[Exercise brief] In the text on Jamestown, condense the paragraph beginning "Eventually, in 1623" into a short bulleted list that keeps its main facts.

--- START Text shown ---

Answere. To the first they Answere that the winter is the most healthfull time and season for arrivall of new Commoners. True itt is that as yett theris no Guesthouse… for any dyinge in the fields (through this defecte) and lyinge unburied, wee are altogether ignorant, yett that many dy suddenly by the hand of God, wee often see itt to fall out even in this flourishinge and plentiful Citty [London] in the middest of our streets, as for dyinge under hedges thereis noe hedge in all Virginia.
It’s a sign of how truly shitty things were that this was the best the Virginia Company’s spinmasters could do with the existing facts. Rumors of people dying under hedges in Virginia are exaggerated, because there are no hedges in Virginia! Step right up!
Eventually, in 1623, the Crown decided to take Jamestown off the Company’s hands and turn it into a royal colony. The settlement’s expansion, in conjunction with the booming tobacco industry, had led to deeper and deeper encroachments into Indian lands, which led the Indians to launch a coordinated massacre of nearly a quarter (347) of the English settlers. (This massacre was organized by chief Opechancanough, whom some historians believe was the same person as, or a close relative of, the mysterious “Don Luis” who had returned with the Spanish Franciscans in 1570). As England’s territorial ambitions in the New World became more expansive, and diplomacy with the Indians broke down, the Crown wanted tighter control over the development of the colony. Although Jamestown’s life as a company town was over, it continued as a royal colony for about 50 more years, before being burned down during Bacon’s Rebellion, a popular uprising animated by a combination of anti-elite and anti-Indian sentiment.

--- END Text shown ---
--- START Information supplied ---

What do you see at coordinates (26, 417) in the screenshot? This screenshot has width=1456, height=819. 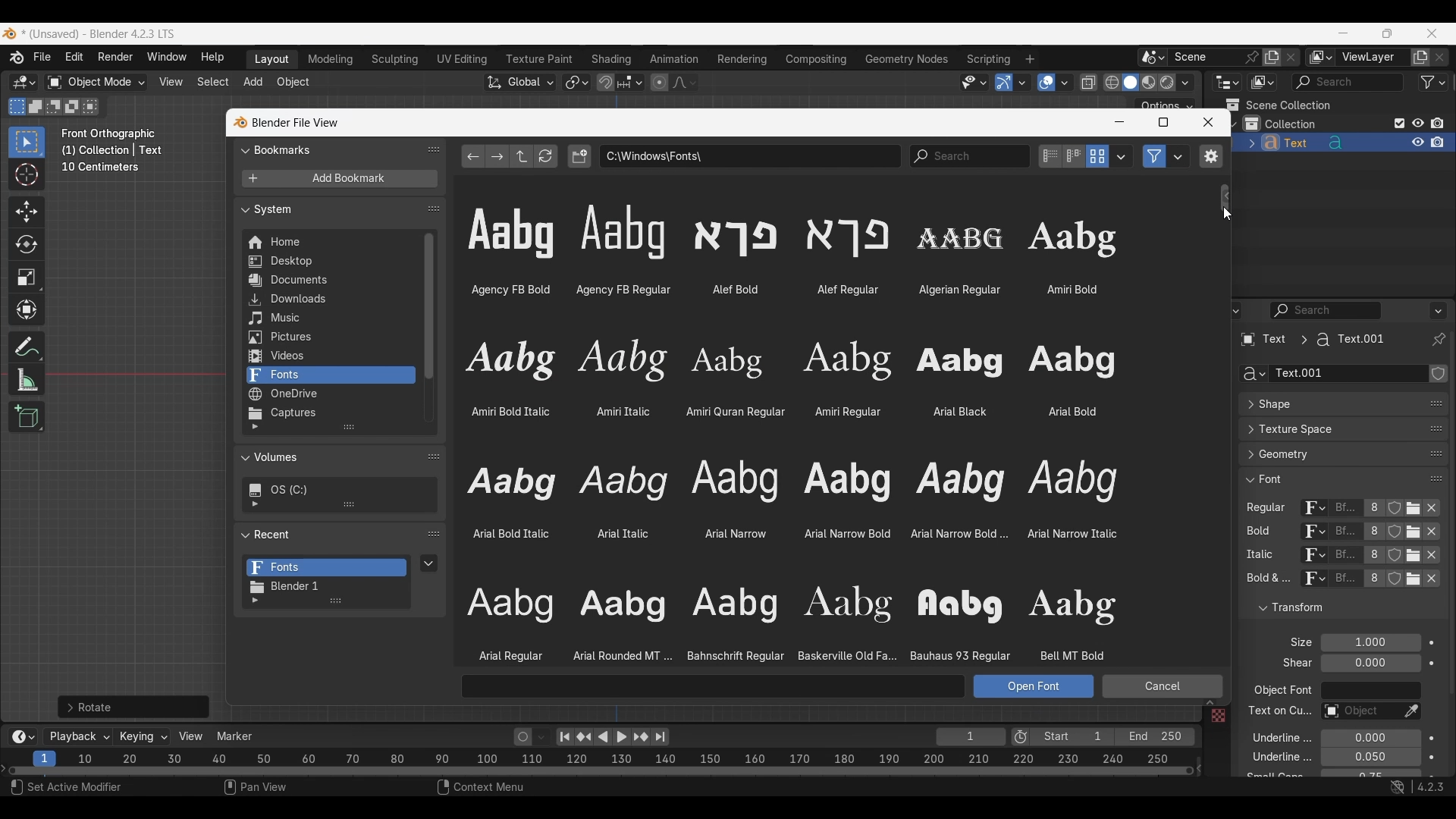 I see `Add cube` at bounding box center [26, 417].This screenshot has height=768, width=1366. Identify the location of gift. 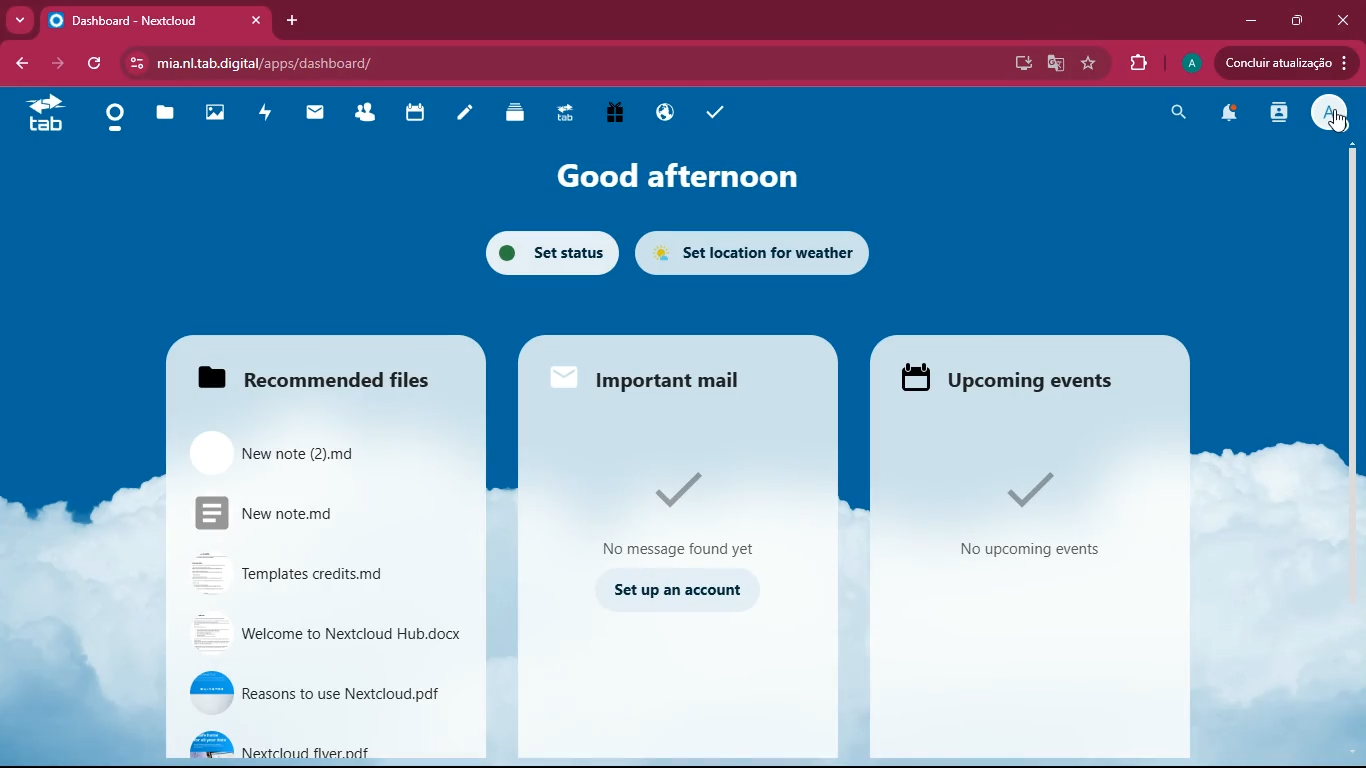
(616, 114).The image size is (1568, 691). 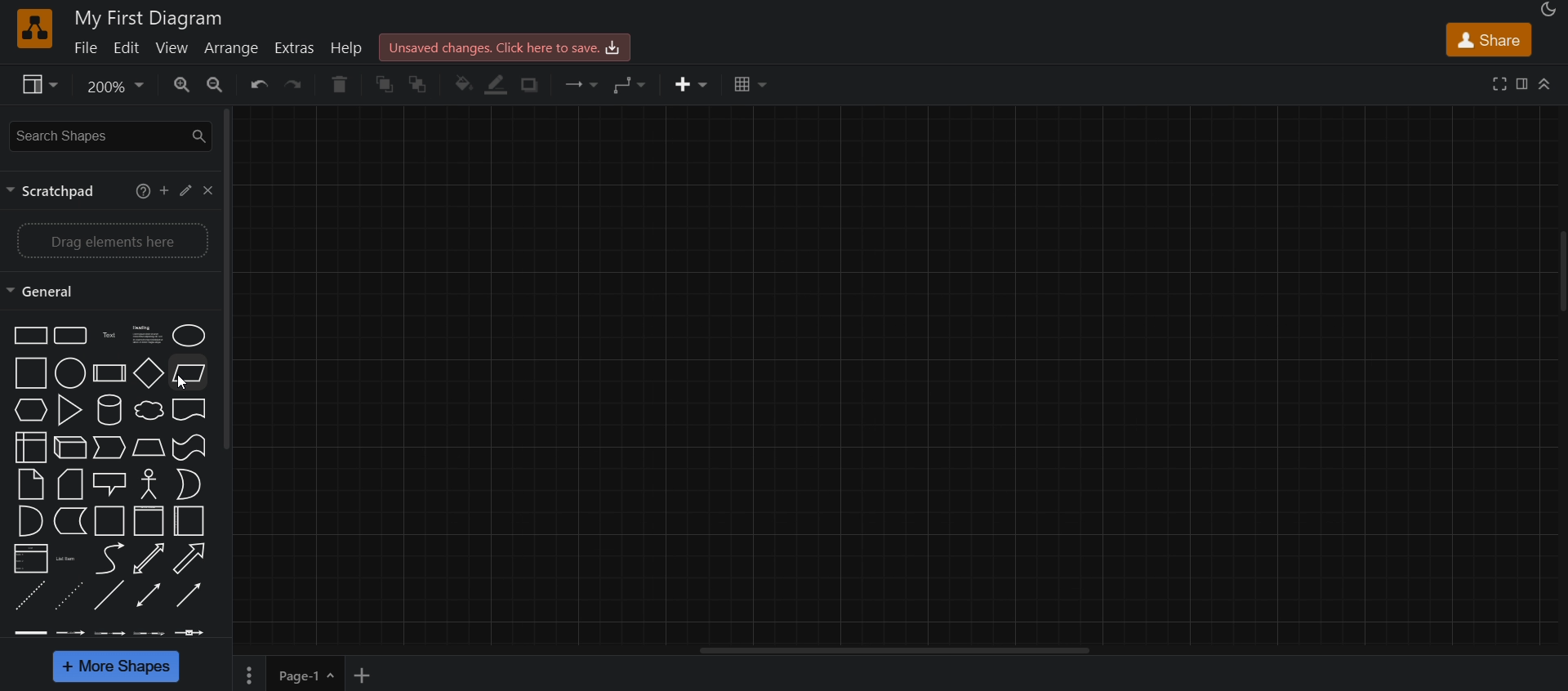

--- END Information supplied ---

[Answer]
- In 1623 the Crown took Jamestown from the Company and made it a royal colony.
- The settlement's growth and the booming tobacco industry pushed ever deeper into Indian lands.
- In response, the Indians launched a coordinated massacre that killed 347 English settlers, nearly a quarter of them.
- Chief Opechancanough organized the massacre. Some historians believe he was "Don Luis," or a close relative of his. Don Luis had returned with the Spanish Franciscans in 1570.
- England's territorial ambitions were growing and diplomacy with the Indians had broken down, so the Crown wanted tighter control of the colony.
- Jamestown lasted about 50 more years as a royal colony.
- It was burned down during Bacon's Rebellion, a popular uprising driven by anti-elite and anti-Indian sentiment.